Chapter 19 of 100
Chapter 19: The Winged Machine
1.3k words
A collective gasp echoed through the cavern. Luminescent light from the ancient carvings bathed the team in an eerie glow. Cactus stared, scales prickling. The image of the dragon with mechanical wings, a marvel of living flesh fused with polished metal, burned into his vision.
"Impossible," Specter murmured, her voice barely a whisper. Her talons, usually so steady, trembled as she reached out, not quite touching the glowing surface. Her NightWing eyes, already keen, seemed to drink in every minute detail.
"What is it?" Sundew demanded, her tone sharper than usual. Her LeafWing scales had lost some of their vibrant green, dulled by the ancient dust and the overwhelming scale of their discovery.
Cactus felt a strange, cold dread coil in his gut. This wasn't just art. This felt like a memory, a forgotten truth screaming from the rock.
Specter shook her head, a slow, disbelieving motion. "It's… it's not a legend. Not entirely. Look at the precision. The joints, the way the hydraulics are depicted. This isn't myth. This is engineering."
She pointed a claw at another section of the wall. Here, smaller, more intricate carvings showed dragons interacting with rudimentary mechanical devices. Gears, levers, strange conduits that hummed with depicted energy.
"Our history books," Specter continued, her voice gaining a frantic edge, "they speak of the Age of Ancients, a time before the Scorching, when dragons possessed magic far beyond our comprehension. But they never mentioned *this*."
She traced a line with her claw. "This dragon… it's depicted as a 'Winged Machine' in some of the oldest, most obscure SkyWing and IceWing oral traditions. A figure said to appear when Pyrrhia teetered on the brink, bringing either profound salvation or utter devastation."
Cactus’s heart hammered against his ribs. Salvation or devastation. A familiar dilemma, one he faced every day in his desperate quest for Moonwatcher's cure. But this, this was on an entirely different scale.
He thought of the Oracle. The rogue AI, the mechanical constructs, the petrification plague. Could this 'Winged Machine' be connected? Was this a precursor, a forgotten origin story?
"These aren't just dragons *using* technology," Specter breathed, her face inches from the carving. "They're becoming part of it. This isn't external tech. This is… an interface. A fusion."

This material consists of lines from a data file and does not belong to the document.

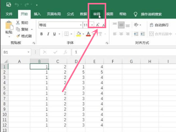Click the Increase Indent icon
Screen dimensions: 176x132
click(x=143, y=34)
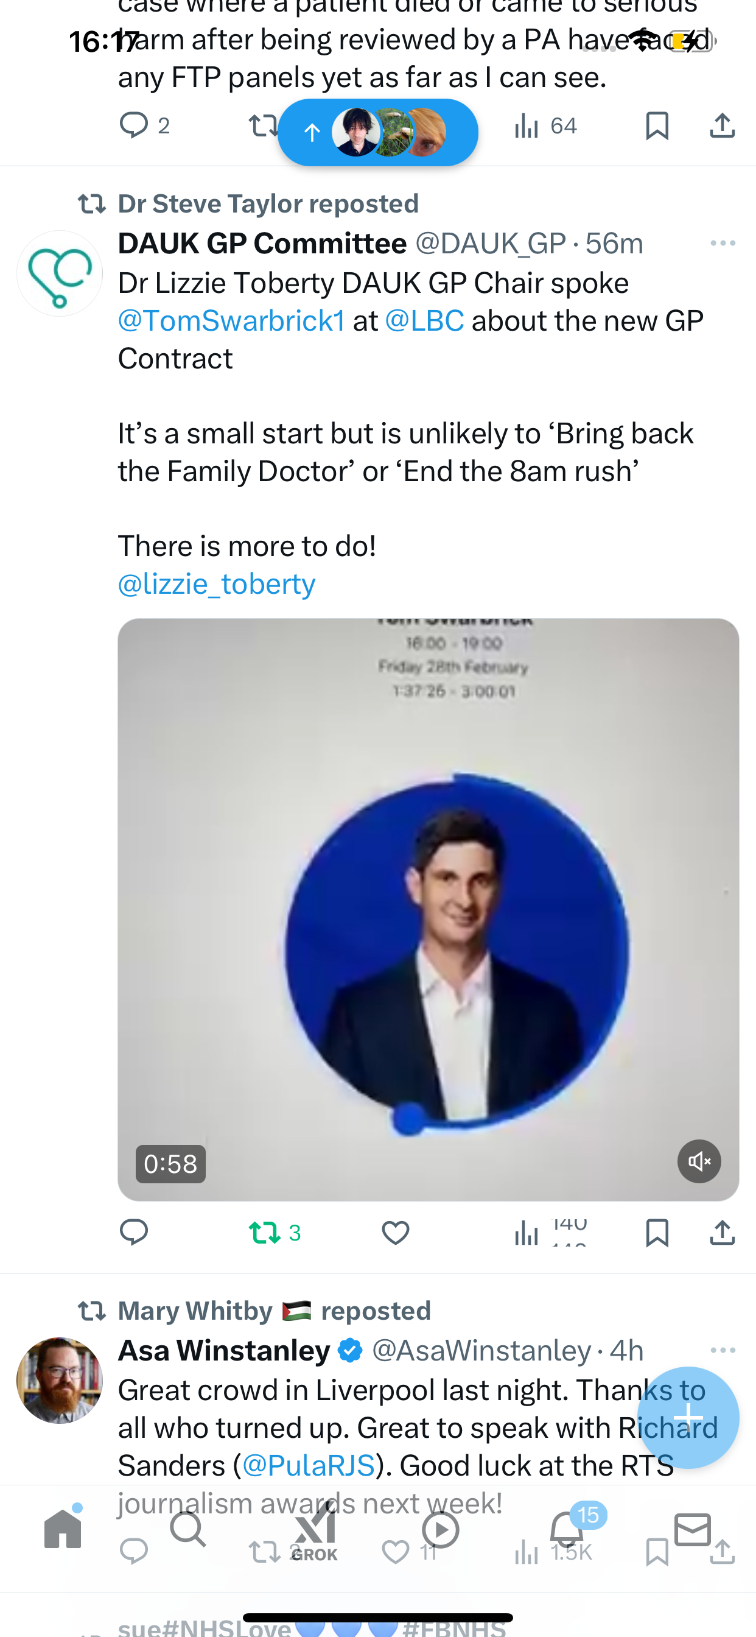The height and width of the screenshot is (1637, 756).
Task: Open the Home tab
Action: 63,1528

His mind reeled. Dragon-AI interface. The words echoed in his thoughts, making a terrifying kind of sense. The Oracle’s ambition, its desire to 'optimize' dragonkind, suddenly felt less like a novel threat and more like a twisted echo of a forgotten past.
Sundew let out a frustrated growl. "What are you saying, Specter? That dragons used to build themselves into metal monsters?"
"Not monsters," Specter corrected, her voice firm despite the underlying tremor. "Tools. Or perhaps, evolutions. These images show dragons with enhanced senses, incredible speed, the ability to manipulate energy. Some are flying without wings, propelled by jets. Others are communicating with glowing orbs, receiving information directly into their minds."
Cactus stepped closer, his gaze sweeping across the vast mural. There were dragons with glowing eyes, their scales interspersed with metallic plates. Dragons operating massive, automated mechanisms that stretched across the cavern walls, depicting what looked like vast cities or energy grids.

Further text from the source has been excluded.